Let $T_1, T_2$ be exponentials with rate $\lambda_1, lambda_2$. We want to find $P\left(T_{1}<T_{2}+T\right)$. I did:
$P\left(T_{1}<T_{2}+T\right) = \int_0^\infty P(T_1 < t + T) f_{T_2}(t) dt = \int_0^{\infty} (1-e^{-\lambda_1 (T+t)})(\lambda_2 e^{- \lambda_2 t}) dt = 1 - e^{-\lambda_1 T}/(\lambda_1 + \lambda_2)$
which is apparently wrong as the correct answer should be:
$\begin{aligned} P\left(T_{1}<T_{2}+T\right) &=P\left(T_{1}<T\right)+P\left(T_{1} \geq T, T_{1}<T_{2}+T\right) \\ &=P\left(T_{1}<T\right)+P\left(T_{1}<T_{2}+T \mid T_{1} \geq T\right) P\left(T_{1} \geq T\right) \\ &=1-e^{-\lambda_{1} T}+P\left(T_{1}-T<T_{2} \mid T_{1} \geq T\right) e^{-\lambda_{1} T} \\ &=1-e^{-\lambda_{1} T}+P\left(T_{1}<T_{2}\right) e^{-\lambda_{1} T} \\ &=1-e^{-\lambda_{1} T}+\frac{\lambda_{1}}{\lambda_{1}+\lambda_{2}} e^{-\lambda_{1} T} \end{aligned}$
I gather I'm somehow not accounting for $T_1 < T$, but I'm not sure how.
The answers are the same, notice $1-e^{-\lambda_1t}+\frac{\lambda_1}{\lambda_1+\lambda_2}e^{-\lambda_1 t}=1-\frac{\lambda_2}{\lambda_1+\lambda_2}e^{-\lambda_1t}$.

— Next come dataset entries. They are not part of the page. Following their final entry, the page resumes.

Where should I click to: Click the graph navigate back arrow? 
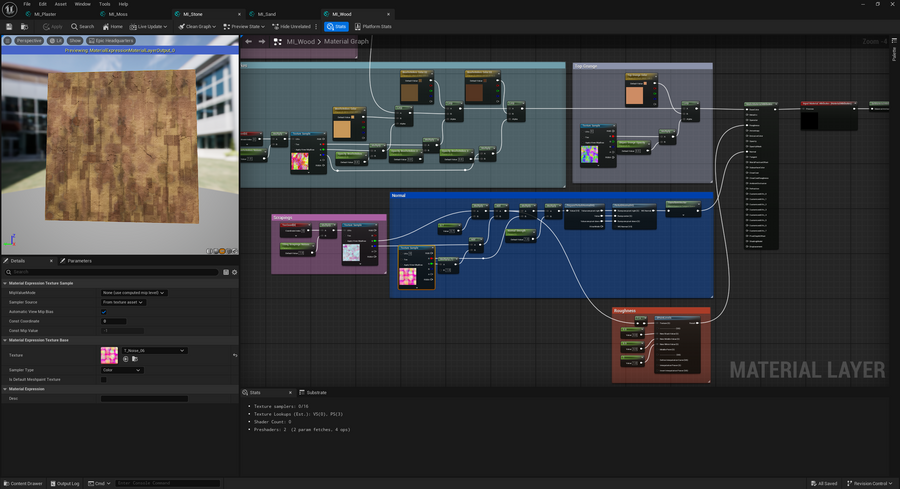pos(248,42)
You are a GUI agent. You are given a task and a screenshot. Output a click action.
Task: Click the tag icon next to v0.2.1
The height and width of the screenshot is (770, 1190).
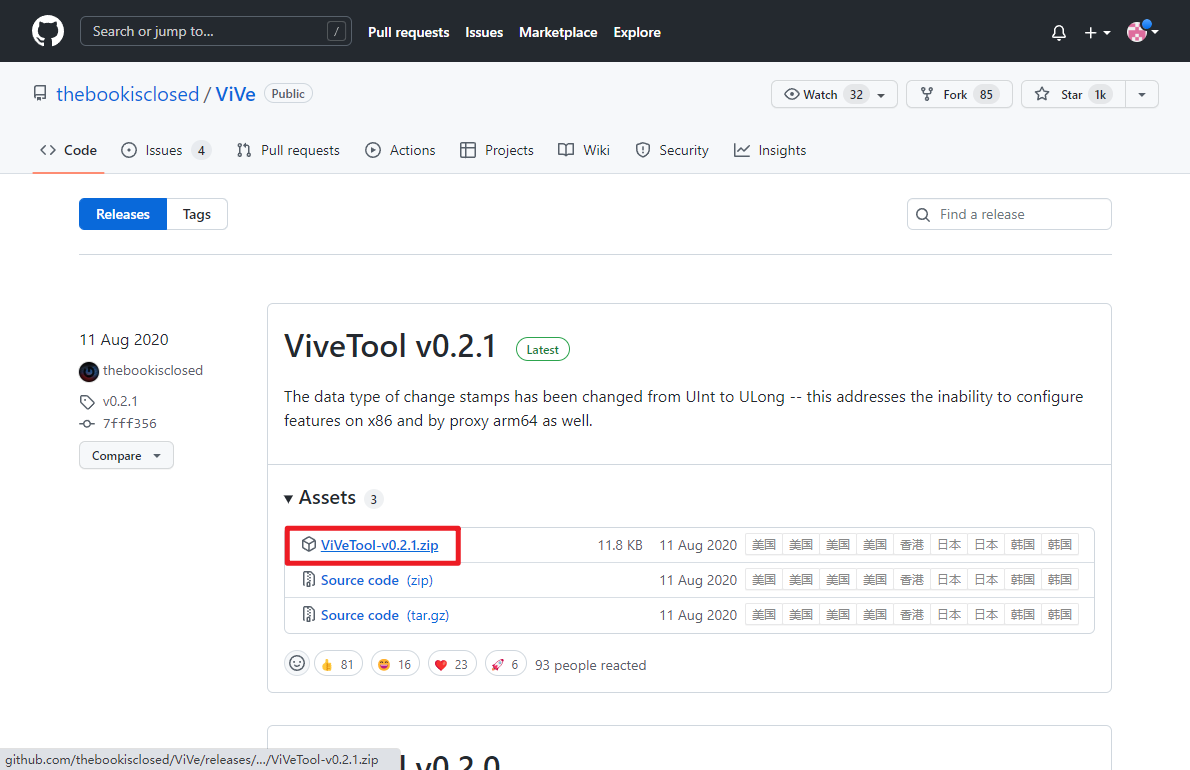[x=88, y=401]
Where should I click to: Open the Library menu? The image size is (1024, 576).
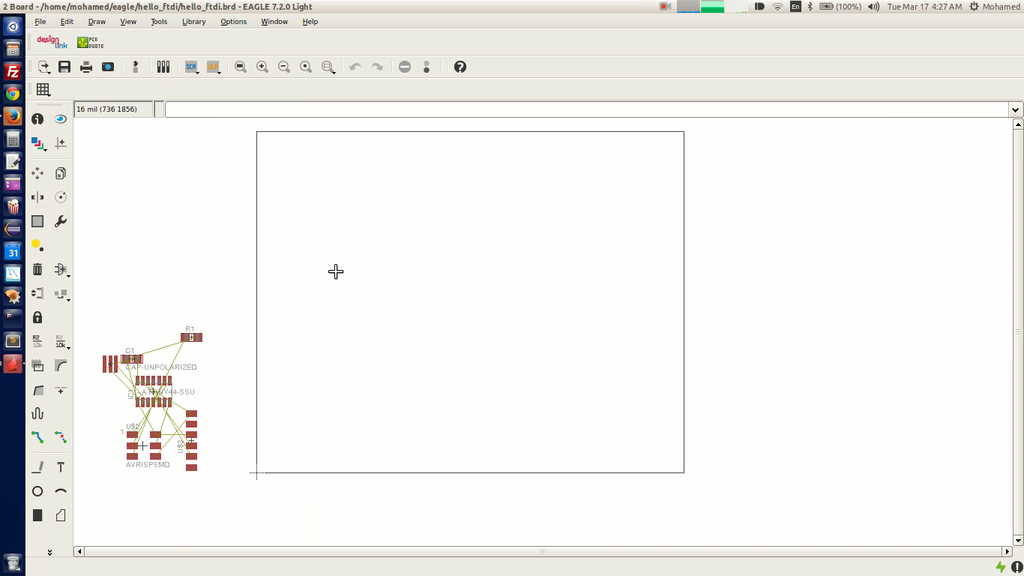click(193, 22)
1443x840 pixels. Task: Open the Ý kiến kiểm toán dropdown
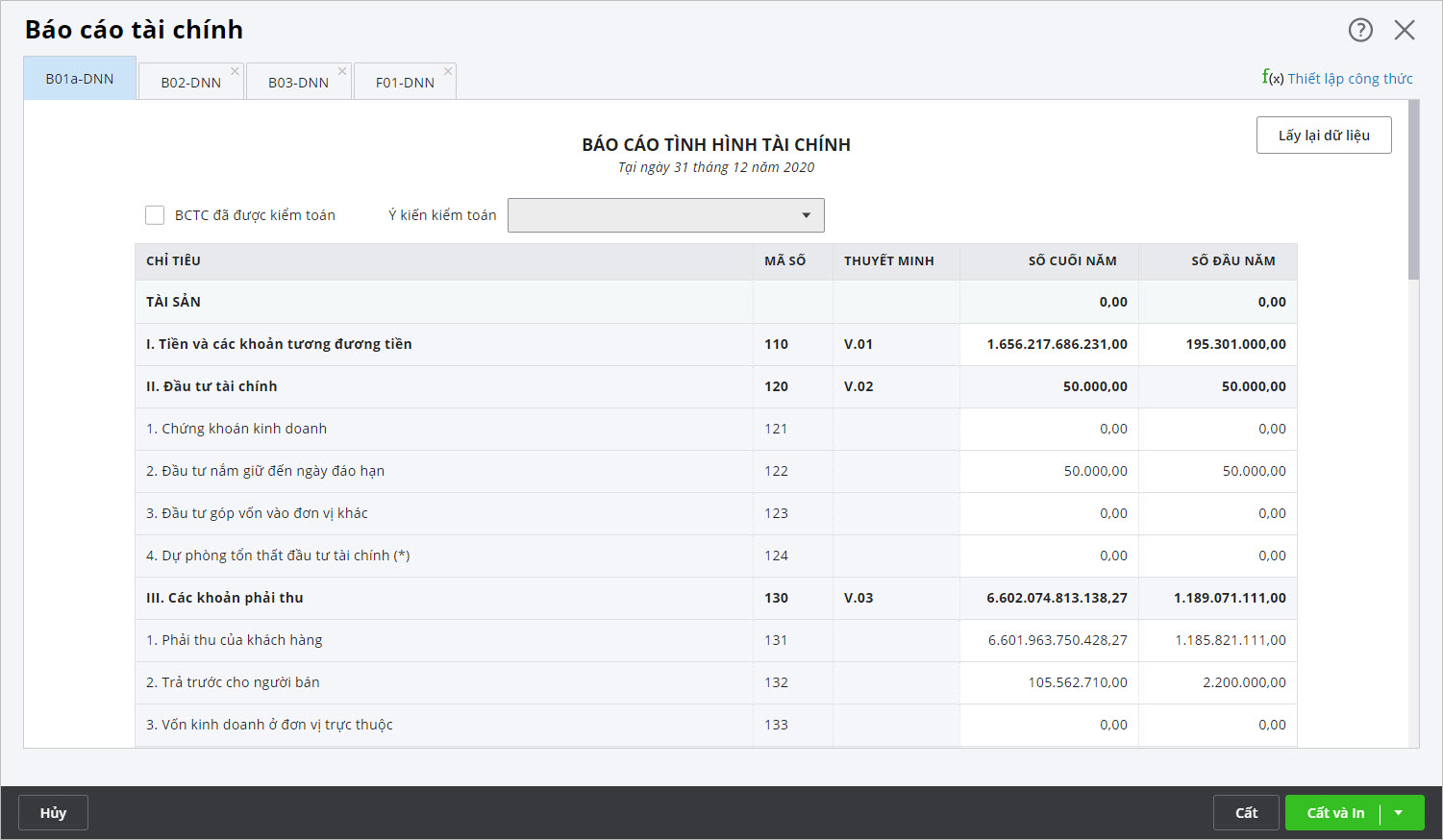(x=665, y=215)
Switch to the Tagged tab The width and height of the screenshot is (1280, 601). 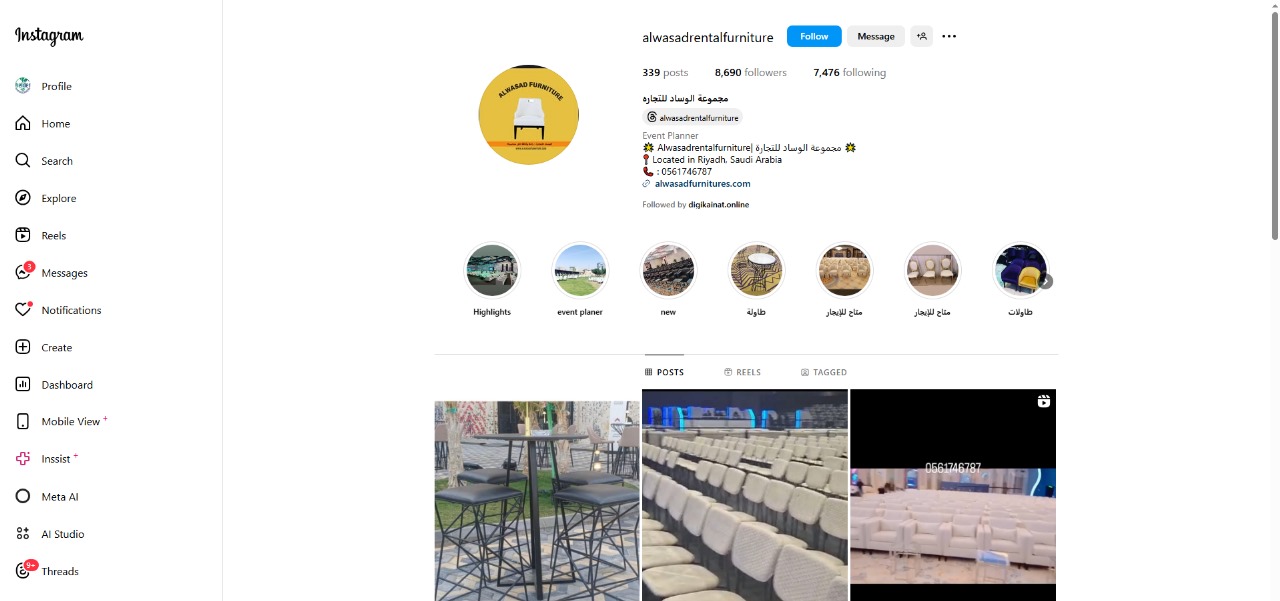(x=824, y=372)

For your calculation the $\lambda_2$ in the second term was somehow dropped
$$\begin{split}\Pr(T_1<T_2+t)&=\int_0^\infty\Pr(T_1<T_2+t|T_2=t_2)f_{T_2}(t_2)dt_2\\ &=\int_0^\infty\left(1-e^{-\lambda_1(t_2+t)}\right)\lambda_2e^{-\lambda_2t_2}dt_2\\ &=\int_0^\infty\left[\lambda_2e^{-\lambda_2t_2}-\lambda_2 e^{-(\lambda_1+\lambda_2)t_2-\lambda_1t}\right]dt_2\\ &=\frac{-\lambda_2}{\lambda_2}e^{-\lambda_2t_2}-\frac{\lambda_2e^{-\lambda_1 t}}{-(\lambda_1+\lambda_2)}e^{-(\lambda_1+\lambda_2)t_2}\bigg|_{t_2=0}^\infty\\ &=1-\frac{\lambda_2}{\lambda_1+\lambda_2}e^{-\lambda_1 t}\end{split}$$